Los $6.000 que pasan a engordar el recibo mensual del Intendente implican no sólo un privilegio intolerable, sino además un exceso indignante en el marco de la crisis salarial y de numerosos reclamos que no tienen respuesta en todo el ámbito estatal.



(Río Grande, marzo 21 de 2010) – Desde el año 2008 los empleados municipales vienen reclamando por el insólito aumento de dietas que dispusieron para sí mismos los funcionarios municipales, disparando sus haberes mensuales hasta ponerlos a una distancia sideral de lo que perciben como sueldo mensual los trabajadores de las categorías más bajas.


Fue un 40% otorgado sólo a los funcionarios que (por supuesto) no tuvo vuelta atrás a pesar de las denuncias y los reclamos. Desde entonces, el Intendente Municipal de Río Grande pasó a cobrar una dieta muy superior a la que perciben legisladores, intendentes de otras comunas y se discute aún si no está por encima de lo asignado a la gobernadora, violando la Constitución Provincial.


Así estirada la pirámide salarial municipal, es claro que cada aumento porcentual exacerba más las diferencias y es por ello que el gremio municipal viene reclamando ajustes en términos de sumas fijas para todas las categorías. Con ello se achicarían las enormes diferencias entre lo que perciben los funcionarios y lo que cobran los trabajadores, algunos muy por debajo de la canasta familiar.


Haciendo oídos sordos a tal propuesta (que corregiría en algo la distorsión), el Intendente ha vuelto a recurrir a los incrementos por porcentaje, sin distinguir entre las distintas situaciones escalafonarias y agravando la distorsión, lo que lleva las dietas de los funcionarios políticos a valores ofensivos en cualquier ocasión, pero mucho más en el marco de crisis salarial que afronta la provincia.


Para dar una idea de la gravedad de la situación, baste decir que la ya jugosa dieta del Intendente se ha incrementado en la suma de seis mil pesos, si se compara el recibo de marzo con el de enero de 2010. Seis mil pesos de aumento en dos meses. Una cifra a todas luces desmedida, impúdica, que llevaría su haber mensual a algo más de 21 mil pesos, según cálculos provisorios hechos por el gremio de ASOEM.

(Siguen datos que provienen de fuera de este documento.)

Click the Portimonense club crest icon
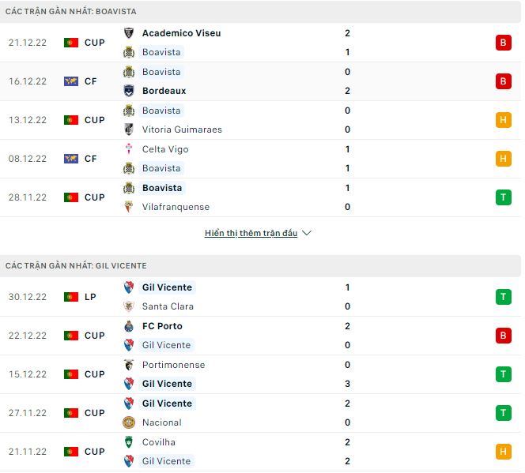 (129, 365)
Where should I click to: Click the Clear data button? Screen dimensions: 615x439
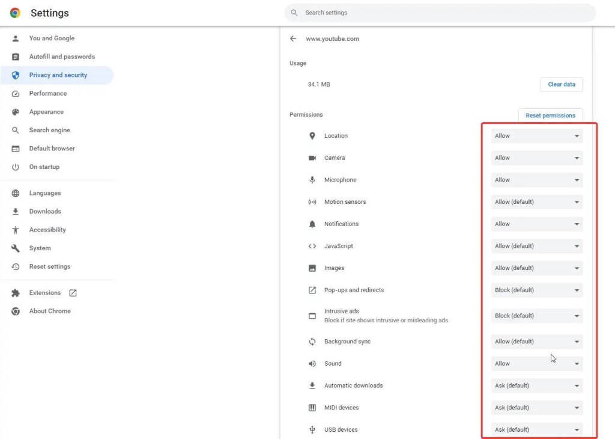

En momentos en que desde todos los sectores de la órbita estatal se vienen pidiendo sin suerte aumentos de haberes y la Educación se encuentra paralizada por los reclamos salariales, que el Intendente se otorgue a sí mismo tamaña mejora (con la excusa de un aumento general de sueldos) resulta un privilegio repulsivo, un exceso de poder intolerable y una burla desmedida hacia toda la ciudadanía, en particular aquellos que con sus impuestos solventan estas expresiones de megalomanía, propias de un Calígula moderno.


Por supuesto que para llevar adelante sus dislates, el emperador riograndense cuenta con la amable condescendencia de dirigentes gremiales que acompañan alegremente, gozando a cambio de prebendas, privilegios, adjudicación de terrenos fiscales, puestos laborales en el Estado municipal para todo su grupo familiar y demás premios a la obsecuencia, generosamente dispuestos.


Hay, en el fondo, una razón de peso más para llevar al extremo de la desvergüenza estas mejoras salariales a los funcionarios. Pronto se acaba el período de gobierno y muchos de ellos están en condiciones de tramitar su retiro jubilatorio, por lo que el beneficio de un sueldo mensual muy elevado se transfiere al haber jubilatorio, extendiendo el privilegio a todo el resto de su vida como pasivo.


No hay reproches frente a tamaño saqueo a las arcas municipales, por el contrario, la prensa adicta presentó el último aumento como una muestra de bonhomía , casi una ofrenda a la plebe que se desloma día a día para asegurarle al emperador una vida sibarítica.


Las consecuencias del latrocinio, sin embargo, se ven día a día con la falta de servicios, la ciudad minada por el mal estado de calles, plazas y edificios y vecinos de zonas periféricas que hace años sienten que no existen para el Estado municipal.


Con el tiempo se comprobará que algunos de estos daños son irreparables para la Ciudad (o que costará décadas corregirlo) pero para entonces el emperador y su corte de festejantes vivirán su retiro felizmente, muy lejos de Río Grande.